• PROBLEM SET
A. Using the John Simm interview, answer each question in a few words:
(i) Where do the interviewer and Simm meet?
(ii) What was Simm's first significant part?
(iii) In which town did Simm grow up?
B. Carry on the John Simm interview, starting right after its last sentence.

• TEXT EXCERPT

John Simm: 'Sometimes I do feel underappreciated'

This article is more than 13 years old
His Hollywood dream turned to dust, he's not won a Bafta, and Russell Crowe nabbed his role. So is John Simm bitter? Well, maybe a bit…

Why is John Simm so often cast as a chippy bugger? "Am I?" he asks. "Define chippy." Well, there's the brooding journalist Cal McCaffrey in TV drama State Of Play who feels he's up against the world, and the displaced detective inspector Sam Tyler in Life On Mars, thrown back into the 1970s and misunderstood by all. Then there's the vengeful Master in Doctor Who – you don't get much more chippy than him. And now he's playing the ultimate chippy bugger – Hamlet.

"Angst," he says. "They are the best parts… Maybe it's my face." He's right about the face – it's strong, handsome even, but not smooth or comforting. He's too wiry to be eye candy.

We meet in a pub in Highgate, north London. By the time I get there, Simm is sitting in the garden nursing a pint. He's dressed smart-casual – Ben Sherman shirt, Ray-Ban shades, pale blue jacket, jeans – and merges into the crowd. Simm is only two days into rehearsals and admits he's terrified. But that's the way he wants it. The thing is, he says, he's done so much television that he was too comfortable and he wanted to give himself a jolt. "I was dying, really. I was a bit numb to it all – that excitement, that frisson had gone."

He seems to get bored easily, I say. He smiles. "Yeah. I don't like to hang around too long." His first significant part was in the Jimmy McGovern TV drama The Lakes, but even back then he almost did a runner. "I didn't want to do two series and I was vindicated because I talked to Jimmy about five years later and he apologised for the second series. I don't like doing too many. Life On Mars, I thought two was enough. I could feel a backlash. I've got a good sense for that." He looks as if he's biting his nails as he talks. No, he says, a worse habit – he bites his fingers.

Simm is 40, and says if he didn't play Hamlet now he never would. The great thing, he says, is that it's open to any number of interpretations, but – and this is classic Simm – even as he says it he's preparing for the snipers. "People say, 'We've seen this one, that one, we don't want another, we're sick of it', and you think, 'Well, it's one of the greatest plays ever written.' " Time for another pint. Bitter, of course.

This is his first professional Shakespeare production, and he knows there are bound to be comparisons. As well as your Oliviers and Branaghs, his Doctor Who nemesis David Tennant gave a dashing, dippy prince. After Hamlet, he is filming a new Paul Abbott work with Pete Postlethwaite. He'll have his drinking cut out there, I say – Postlethwaite enjoys a Guinness or 10. "I'll be up for the drinking with Pete. I'll have either made a right twat of myself or it will just be a relief that it's over."

Simm was born in 1970, which makes it easy for him to divide his life into decades. His childhood was poor but happy, he says. He grew up in Nelson, a town near Burnley known in recent times as fertile territory for the BNP. "You do come across casual racism up there and I can't really deal with it, whether it's someone in the family or friends of the family. It jars, it's shocking."

• PROVIDED DATA
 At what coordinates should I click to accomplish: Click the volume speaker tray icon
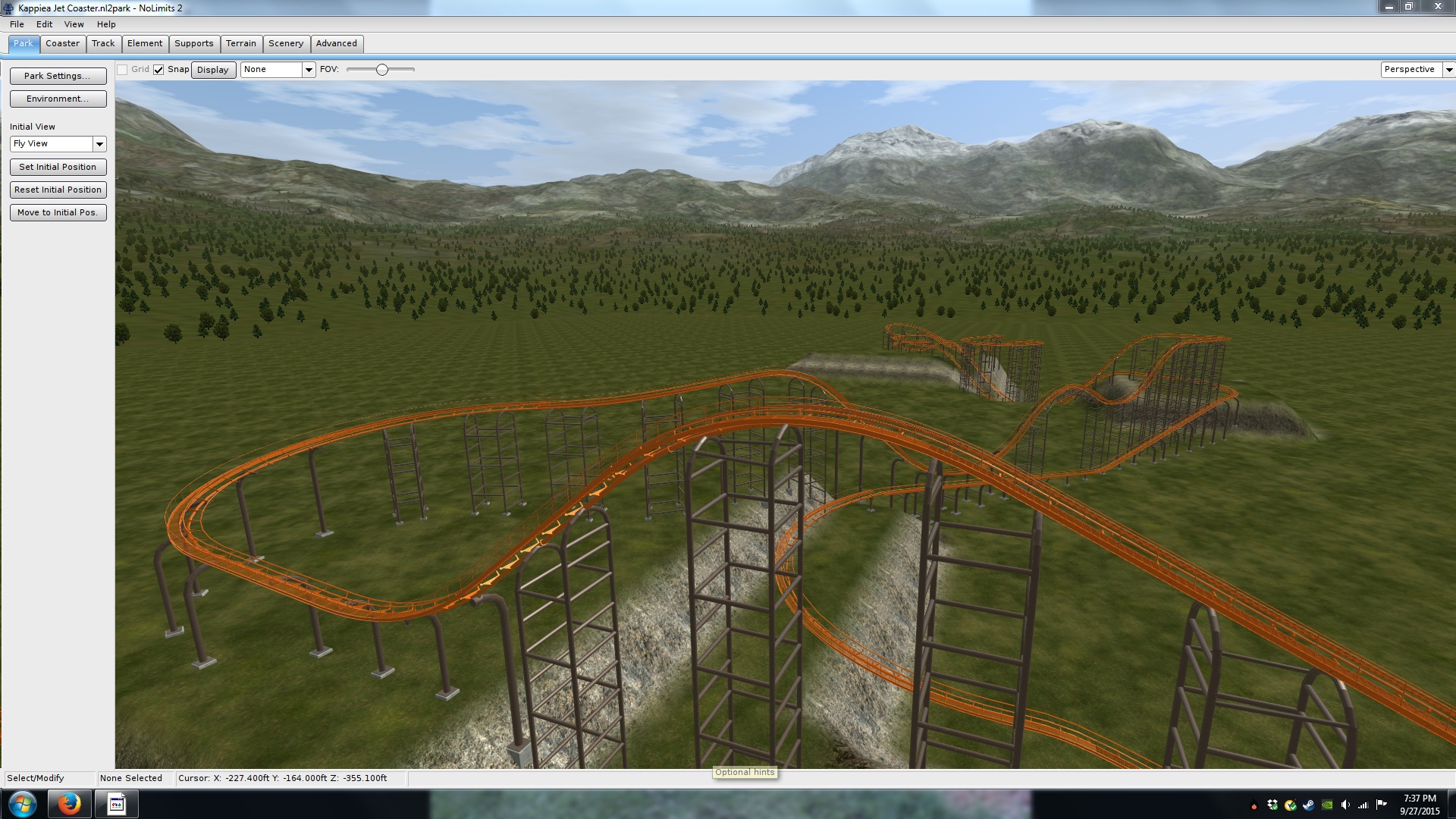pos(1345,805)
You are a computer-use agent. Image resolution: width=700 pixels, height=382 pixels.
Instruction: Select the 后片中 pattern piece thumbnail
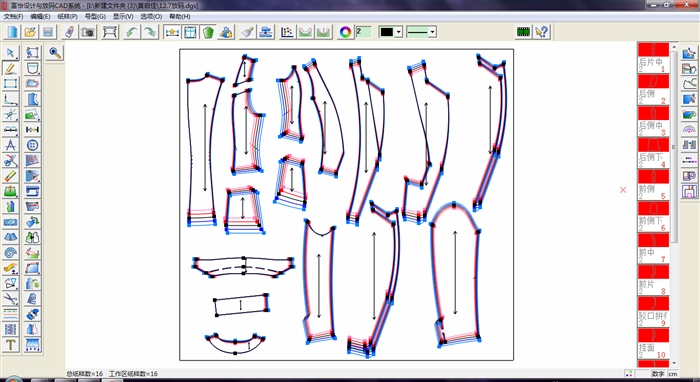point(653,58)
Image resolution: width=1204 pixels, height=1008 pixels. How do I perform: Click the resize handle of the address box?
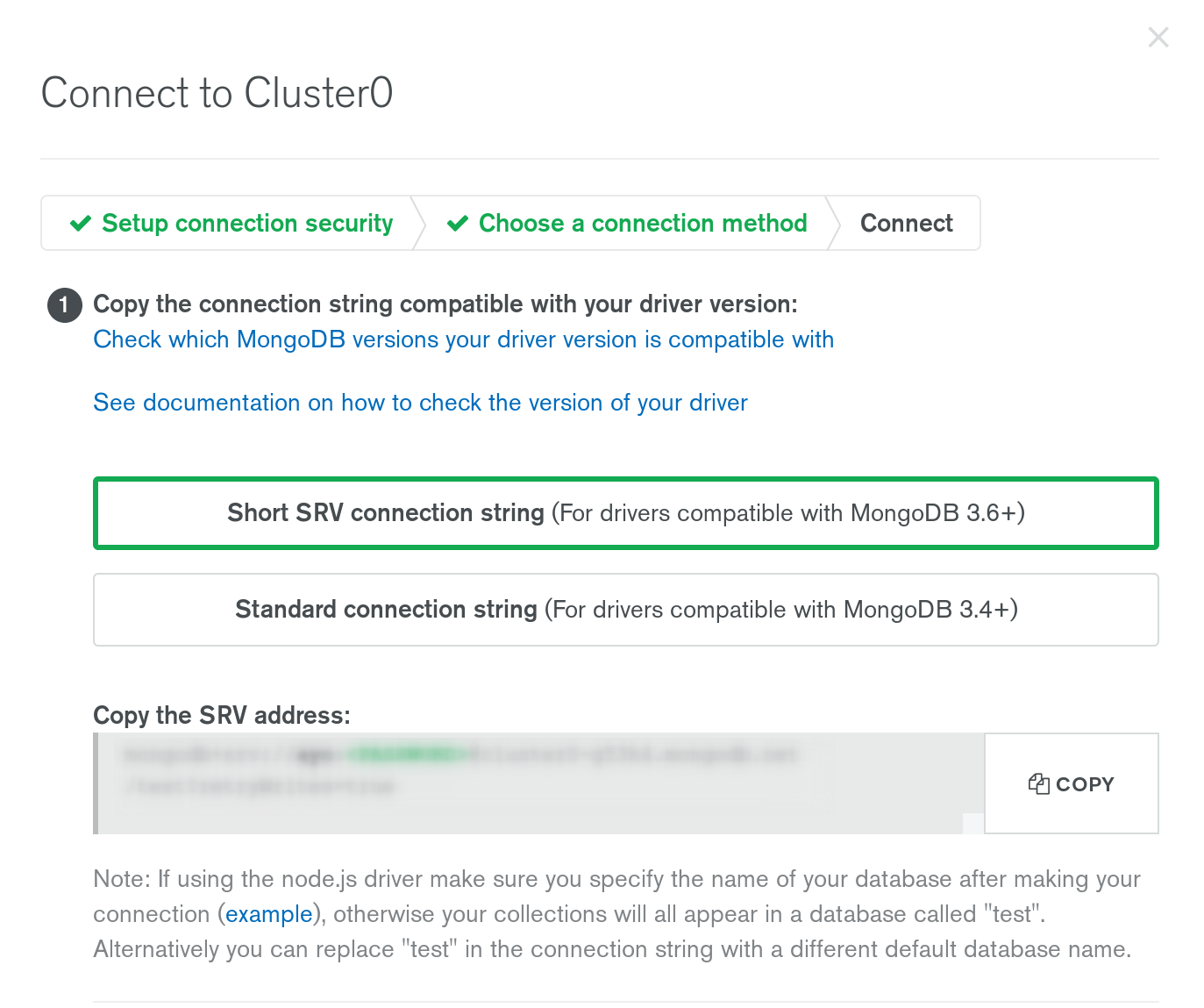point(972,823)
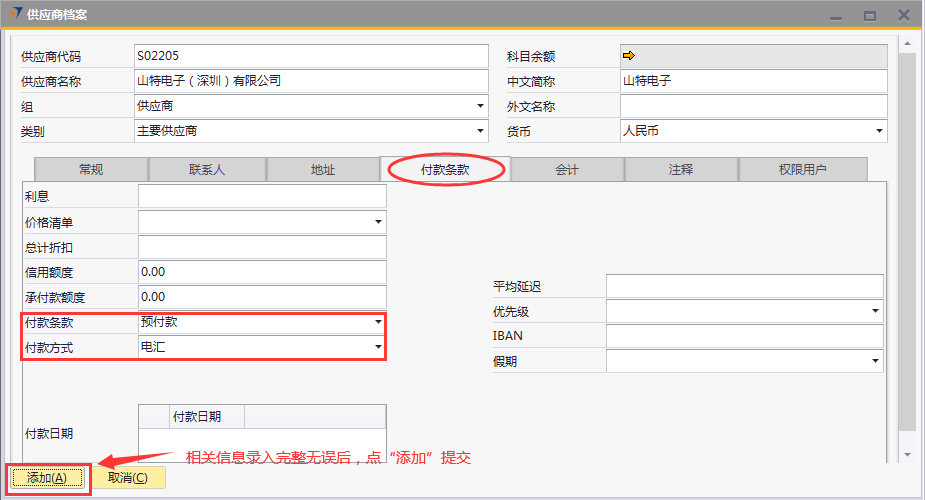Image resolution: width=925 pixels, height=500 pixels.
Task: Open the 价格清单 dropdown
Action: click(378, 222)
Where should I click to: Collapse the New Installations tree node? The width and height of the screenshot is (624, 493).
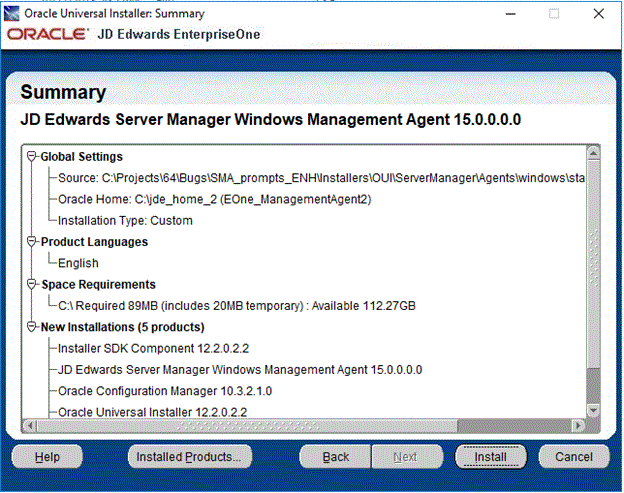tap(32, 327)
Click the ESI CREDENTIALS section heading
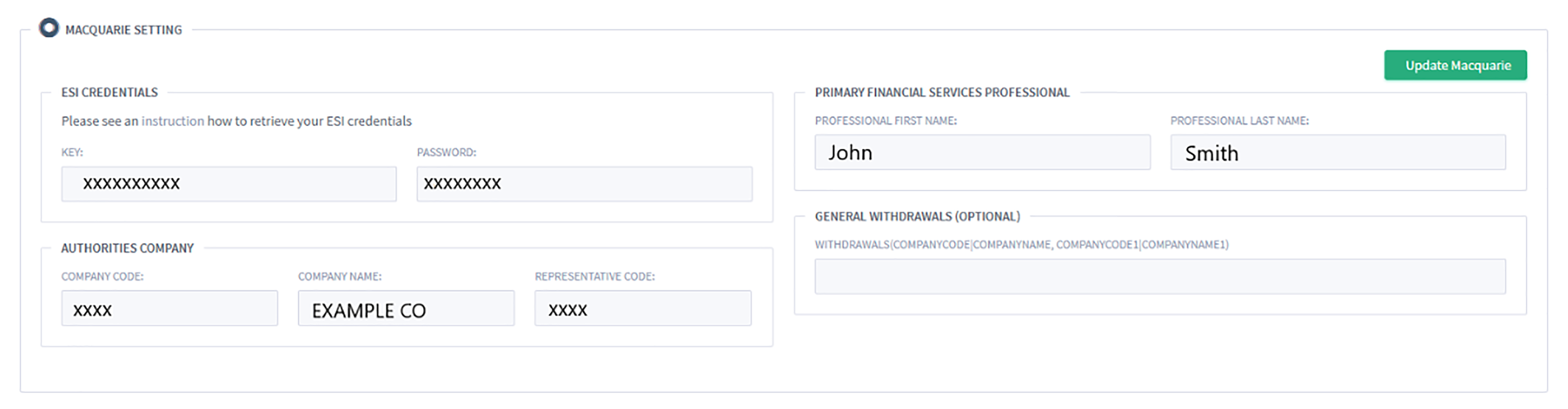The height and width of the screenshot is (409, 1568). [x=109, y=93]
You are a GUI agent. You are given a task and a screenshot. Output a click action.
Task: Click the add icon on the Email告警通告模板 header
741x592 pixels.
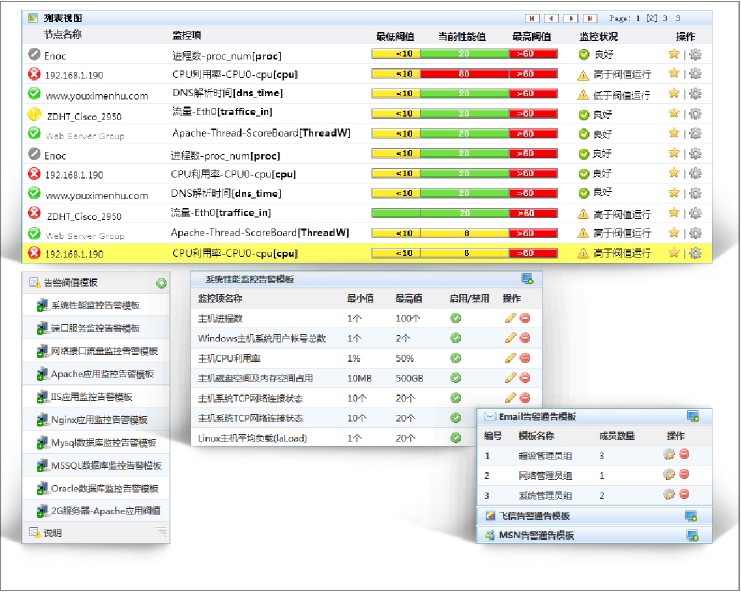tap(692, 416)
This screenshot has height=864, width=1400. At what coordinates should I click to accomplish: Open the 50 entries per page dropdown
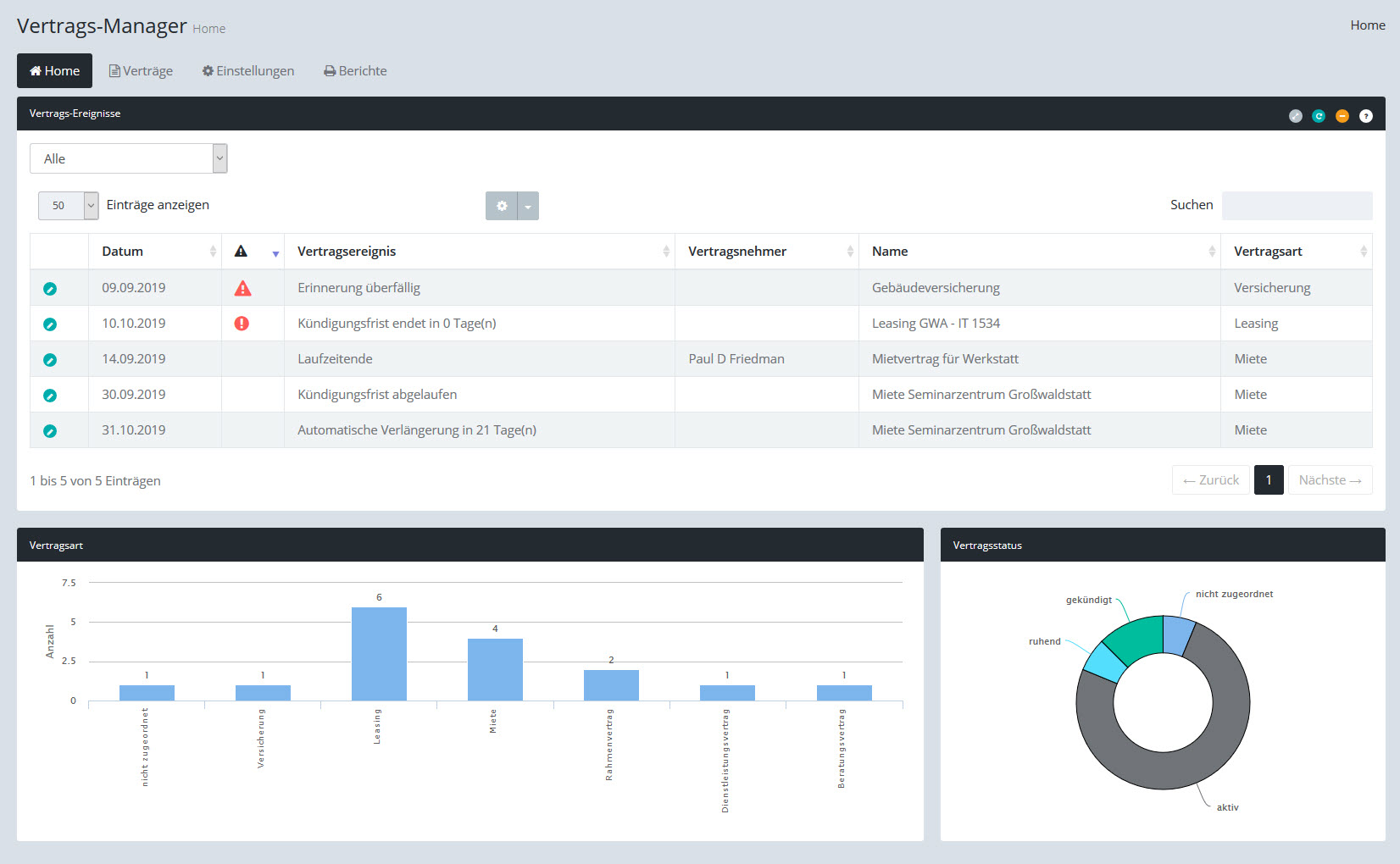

• EXPECTED OUTPUTS
A.
(i) In a pub in Highgate, north London.
(ii) The Jimmy McGovern TV drama The Lakes.
(iii) Nelson, a town near Burnley.

B.
His mother and father divorced when he was 13, and got back together five years later and remarried. In between times, he lived with his mum and gigged with his father. His dad was a musician – Simm is a talented guitarist – and they'd play local clubs together, knocking out old songs by the Everly Brothers, the Beatles and the Shadows. Even as a young lad, he was responsible for any tricky stuff involving the tremolo. "My dad calls it the wank arm. 'Wank the arm,' he'd say. I was like, 'Don't say that, it's a tremolo. Just say push the tremolo.' " He looks embarrassed just recalling it. But they were great days, he says. "We were good friends, it was lovely."

He left school at 16 and headed for Blackpool, where he attended a musical theatre school. After Nelson, Blackpool felt like the centre of the universe – full of young kids with energy and ambition. In the past, he has said it was all drinking and shagging. I remind him, and he looks embarrassed again. He's not quite as laddish as he once was. "Is that what I said? Well, it wasn't all shagging. I think I lost my viriginity!" At Blackpool, he realised he wanted to focus on straight acting and won a place at drama school in London.

And his 20s? Ah, fantastic, he says. He was now working regularly, and clubbing constantly. Did he drink or drug his way through the 90s? "Not drink. No, some drink." What was his drug of choice? He sips his bitter thoughtfully. "I've got to be careful here because it might ruin my family insurance policy! I did most things, but I didn't inject anything. Luckily, I've got a phobia of needles."

Was he a nice or horrible stoner? "I was a loved-up raver. Smoking a lot. Just having a great time. Great bunch of friends. Lovely time to be young, the New Labour thing, that false dawn. Oasis and all that. That night they got in, unbelievable. You could even overlook that shit song by D:Ream."

By then Simm had his own band, Magic Alex. They released an album, Dated & Sexist, and supported Echo & the Bunnymen on tour. "One day I went to Old Trafford in the afternoon and United won, then we played Manchester Apollo that night – it was one of the best days of my life."

He had the chance to be signed, but by then he was making headway as an actor. "I'd done Cracker and The Lakes, and it was like, 'You've got to pack that in and go round the country in a little white van playing toilets.' I thought, 'Sod that – if I stop now, I'm an idiot, because this is what I do. I've been to drama school, trained. If I throw all that away just to be in a band, it would be ridiculous.' "

Simm had a career plan. By 26, he reckoned, he'd be a major movie star taking the world by storm. Things didn't quite work out like that – but they could have. After State Of Play he was invited to LA by American producers to discuss remaking it into a big-budget Hollywood movie. They told him he was huge. So Simm, who was now married to the actor Kate Magowan and a father, phoned to pass on the news. "I rang Kate and said, 'I think I've taken America, we've got to move the family over.'" He grins. "And we did, and we were there for a couple of months and I was queueing up with 400 people in a room, thinking, 'I've got to audition for this part with 400 other people.' I couldn't be arsed. They make you feel like a million dollars, then you realise they say it to everybody. Very important people would say, 'My God, I'm such a fan. I love State Of Play – we're going to remake it with Brad Pitt in your part. How d'you feel about that – Brad Pitt in your part? And I'm like, 'Well done, what d'you want me to do? Dance a jig, that's great for you! Excellent.' " In the end, they remade it with Russell Crowe.

"They remake everything I do, so they know who I am. They remade Life On Mars, too, so they've watched stuff I've done, and I'm not going over there begging." Chippy? Just a bit.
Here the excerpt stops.